The DNA of Data: How event marketers can effectively utilize event data for better event ROI in 2022

The pandemic has fundamentally changed the game and created a new equation for event marketers to solve with the emergence of virtual and hybrid events. To be successful, companies are forced to rethink their entire event process— from planning and execution to post-event metrics. Now the question is: How do a company’s events stand out amid the disruption and still generate ROI?

According to a recent survey, 90% of event professionals plan to use a digital event strategy even as in-person marketing events come back fully. But, with multiple types of events on the table, how will marketers know how to best balance the mix or determine which methods deliver the greatest returns? What’s clear, is that event marketers will need more advanced insights to get the best ROI on events going forward.

Before 2020, virtual events were common but typically scaled down to webinars and pre-recorded panel interviews. Fast forward to the socially distanced world of 2021, and the only logical pivot for event marketers during disruption was shifting to full-scale virtual events, but with more advanced technology to create more immersive and engaging virtual conferences and sales events. Now, as marketers look ahead to 2022, the equation is going to change once again as they determine the best blend for their organization.

With that in mind, one of the first things any event marketer should do when executing and building out an event strategy going into 2022 is to leverage a free tool like Event Intel to gather insights regarding where customers and competitors will be investing.  This visibility is a great place to start and allows marketers to set their event compass based on real-time event attendance information in line with their market.

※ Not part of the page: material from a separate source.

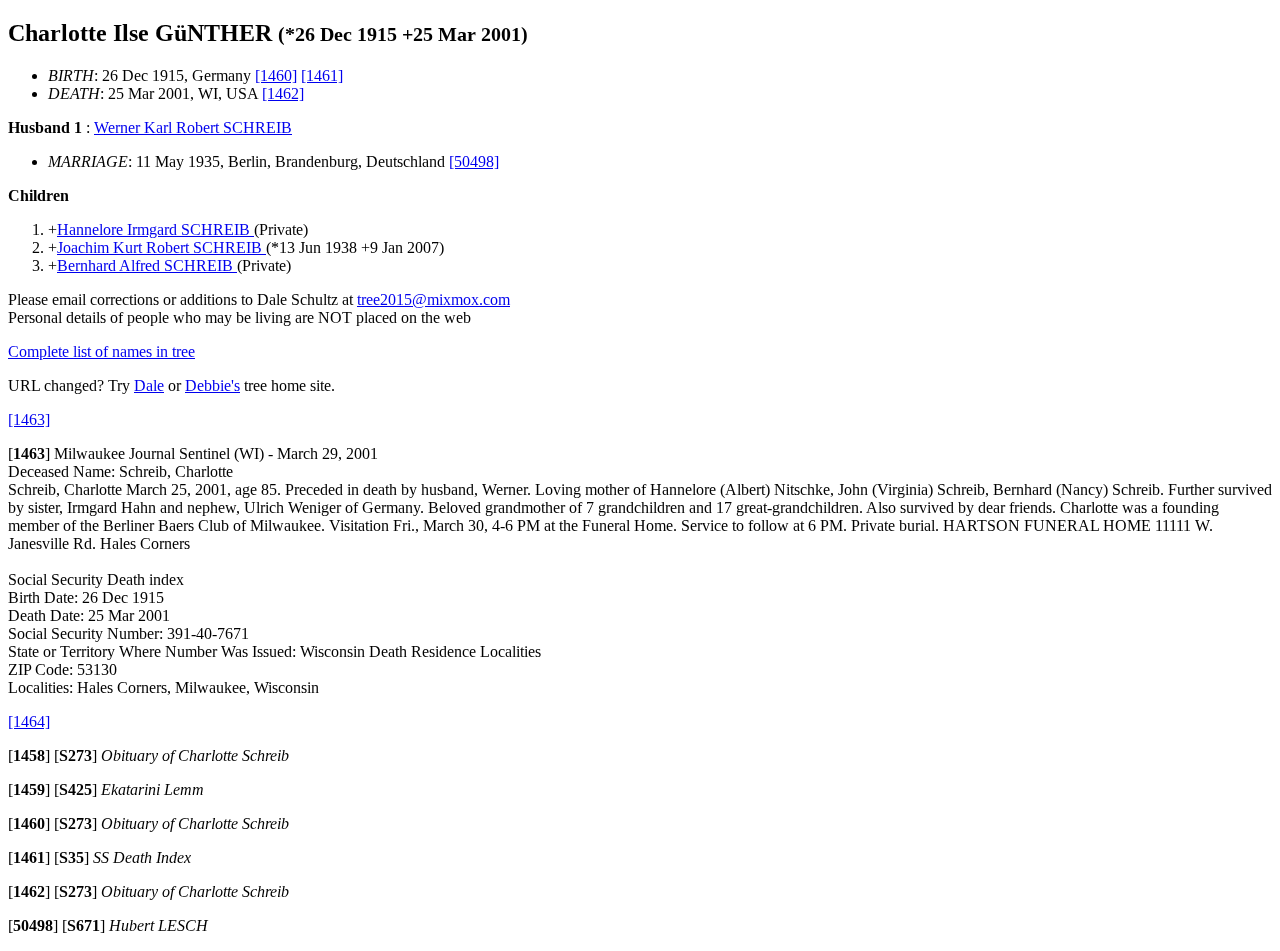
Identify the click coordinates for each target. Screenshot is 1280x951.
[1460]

Once marketers understand where their clients and competitors will be, they then need tangible event data to analyze in relation to their sales and marketing goals, otherwise, they are guessing at ROI. If marketers are proactive by leveraging a platform designed to measure ROI from the beginning, they can begin to systematically evaluate the initiatives with the best outcomes—and course-correct early.

Define the KPIs First

Before the initial planning of an event's logistics, marketers first need to determine their goals and KPIs for each type of event they seek to hold. Once the focus is nailed down, and the event format is selected, event marketers need to work to ensure that the event’s objectives and execution are aligned with their goals to reach ROI.


Examples include determining:

  • How many leads the does an event need to generate to succeed in line with the marketing plan?
  • What is the number of upsells that align with sales objectives?
  • What numbers does the program need at top of the funnel to have the right outcome at the bottom of the funnel?

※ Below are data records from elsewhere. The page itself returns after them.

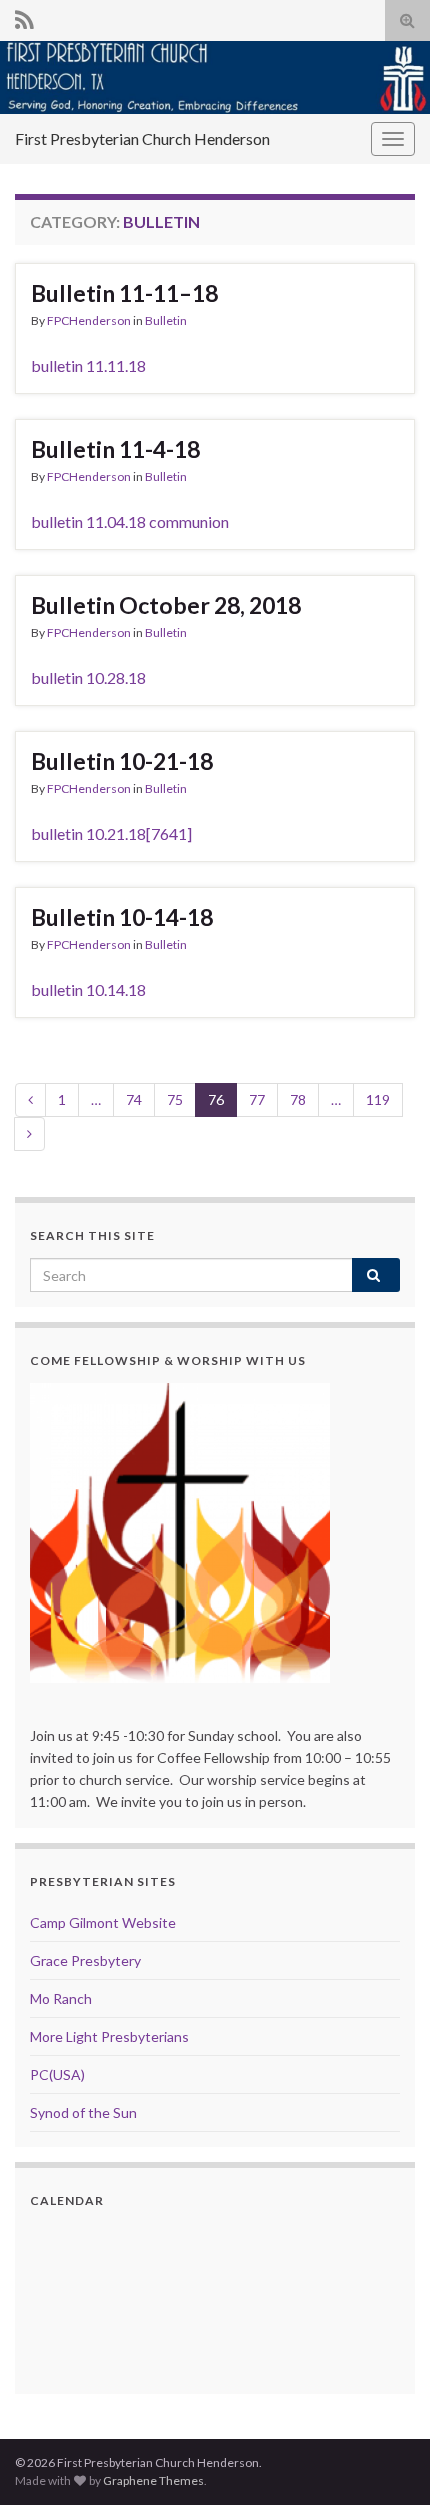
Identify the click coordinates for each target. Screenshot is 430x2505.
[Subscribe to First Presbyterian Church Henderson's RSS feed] (24, 16)
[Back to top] (385, 2460)
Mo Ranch (61, 1998)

Once those objectives have been determined, it’s time to ensure the event data can be both gathered and then measured. For example, with new event marketing platforms, marketers can integrate a badge scanner at a conference with the company's CRM platform, capture all event check-ins, or utilize an integrated virtual event meeting solution that measures event engagement in real-time.


Leveraging a platform that effectively tracks and integrates data into existing CRMs, pipeline scoring, and marketing automation systems seamlessly – without manual data entry—is freeing. It enables event and field marketers to be more engaged throughout an event and frees up time to focus on other tasks, like having conversations with leads, running the event, or executing the event behind the scenes without data falling into the cracks.


Marketers need to ensure their teams, and everyone involved in the event’s execution and data tracking understand what data needs to be captured. This can be done by sharing event KPIs and creating customizable event briefs that automatically collect and store event information. The platform should fully integrate with the team’s event marketing initiatives and comprehensive marketing strategies, no matter what type of event data is being collected. The event data platform should also easily integrate into marketers’ existing tech stack for platforms like Salesforce, Slack, and Okta—effortlessly connecting the event marketing channels to platforms used for sales pipeline development.


Analyzing the Data

The equation for deciphering an event's ROI requires defining KPIs based on targeted pipeline momentum and sales conversions. Having access to all the collected data allows field and event marketers to draw smarter conclusions and enhance decision-making on the impact of future events.

For example, if 48% of data collected from registrations were secured through email and 18% through social media, expanding the email database may be more efficient than throwing more dollars and effort toward social strategies.


Event and field marketers have lacked a holistic view to be able to evaluate tracked leads from check-ins, sales onsite, social media activity, survey results, and impressions to decipher its impact—and ultimately what is working and what is less efficient. Coming out of a period of radical shifts in event marketing, it’s more important than ever to try to understand and optimize outcomes. No one truly understands the ripple effect the pandemic will have on the makeup of events for years to come. Through a mix of defined KPIs, strategy, technology, and highlighting the importance of gathering and aggregating event data, marketers can have the right tools they need to maximize event experiences and drive the most productive strategies forward.